Once, I heard him speak to a group of Christian teens at the state capitol. Just as a pastor would take a text from a book of the Bible, he announced, "Today we're going to look at the most important phrase in the most important sentence in the most important document in American history: the Declaration of Independence." This key phrase was "endowed by their Creator," he explained. If God, not government, gives rights, then government has no authority to take rights away—but if we didn't stand up and ﬁght for our God-given rights, government would take them away. And if we didn't keep God in the public sphere, the basis for understanding inalienable rights would crumble.
He expounded in that distinct pastoral intonation, every consonant crisp, with three tidy main points, impeccable transitions, and a peroration that applied the Word to your own life. As he painted a picture of the stakes should we lose this election, my heart was clutched by the fear that others felt when they heard sermons of damnation and hell. I saw a future where we crept forth in the dead of night to worship God in the dark like the Pilgrims did in England and the Christians did in Soviet Russia. This was why we fought. This was why we voted and campaigned and knocked on doors.
So when Redmond ran for ofﬁce again and faced a Republican primary challenger who had less fervor for America's history as a Christian nation, I was ready to ﬁght for the man who knew God was the source of America's greatness.

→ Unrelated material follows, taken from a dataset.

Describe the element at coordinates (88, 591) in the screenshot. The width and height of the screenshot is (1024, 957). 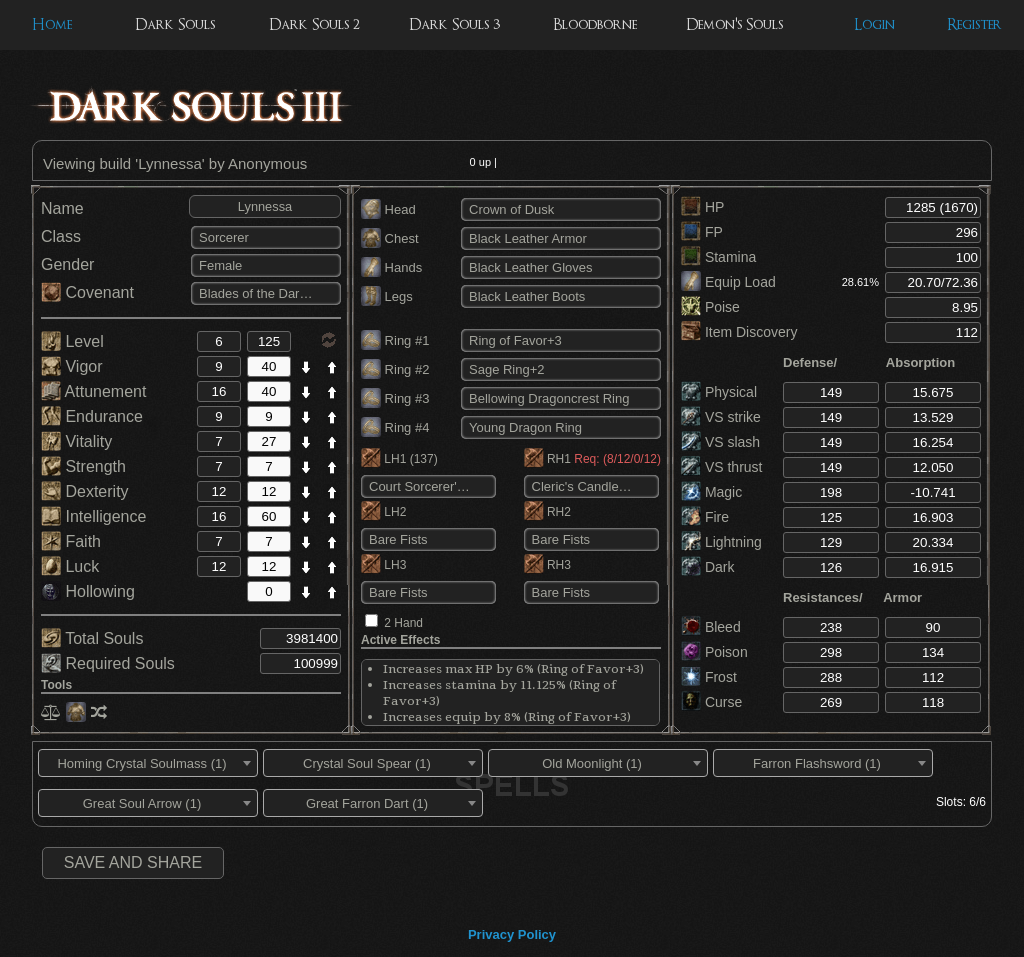
I see `Hollowing` at that location.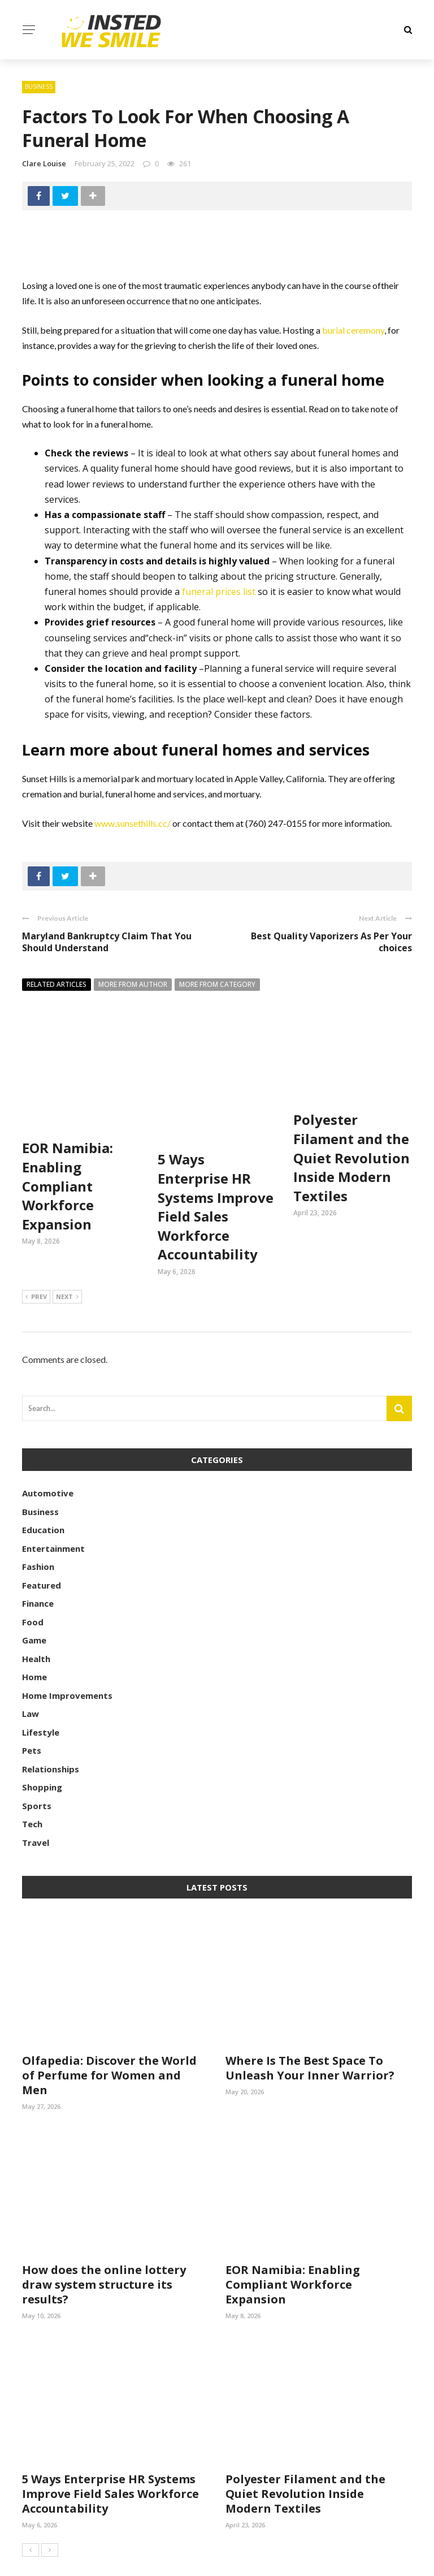 The image size is (434, 2576). What do you see at coordinates (107, 942) in the screenshot?
I see `Maryland Bankruptcy Claim That You Should Understand` at bounding box center [107, 942].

I arose early on a Saturday morning to learn the inner workings of the Republican machine and how to sanctify it for God's cause. My dad and I climbed into a private plane piloted by another Republican and took off for the GOP state convention. I looked out the tiny window and watched the golden land recede beneath us as we ﬂoated into the clouds. The roar of the engine shut out the conversation in the front, and I sat in the back ﬂoating off in my own world, remembering all Redmond had said about the stakes of this election and how any election could turn the tide of the world for good or ill. Just as one bad man could push America to ruin, one man anointed by God and in God's proper timing could turn the world upside down and then set it aright. Revival could bring revolution, and who better than a pastor turned politician to bring both at once?
Shortly after our plane landed, we entered the convention center, where candidates set up booths and distributed anything to which they could afﬁx a campaign sticker. I wandered, collecting campaign paraphernalia for candidates I liked, conscientiously refusing buttons from moderates I despised, and drinking water from a bottle covered with campaign stickers for Redmond.
When it came time to vote for the candidate whose name would be ﬁrst on the ballot, the county chairman—who was technically not allowed to take sides in primary elections but had not been called by God to a party leadership role to let liberal Republicans win primaries—gathered up the ballots for absentee voters and handed them all to me. I was too young to vote, but I checked off Bill Redmond's name on each one and stuffed the ballot box. "The pastors can preach," the county chair was fond of saying, "but they should leave the political machinations to me. I can get my hands dirty for God."
A few weeks earlier my family had gone to White Sands, New Mexico, a desert where scientists tested the atomic bomb. While the rest of the kids rolled in the glittering sand, I tore myself from my biography of Ronald Reagan long enough to trot across the sand and spell out a political campaign message: "redmond."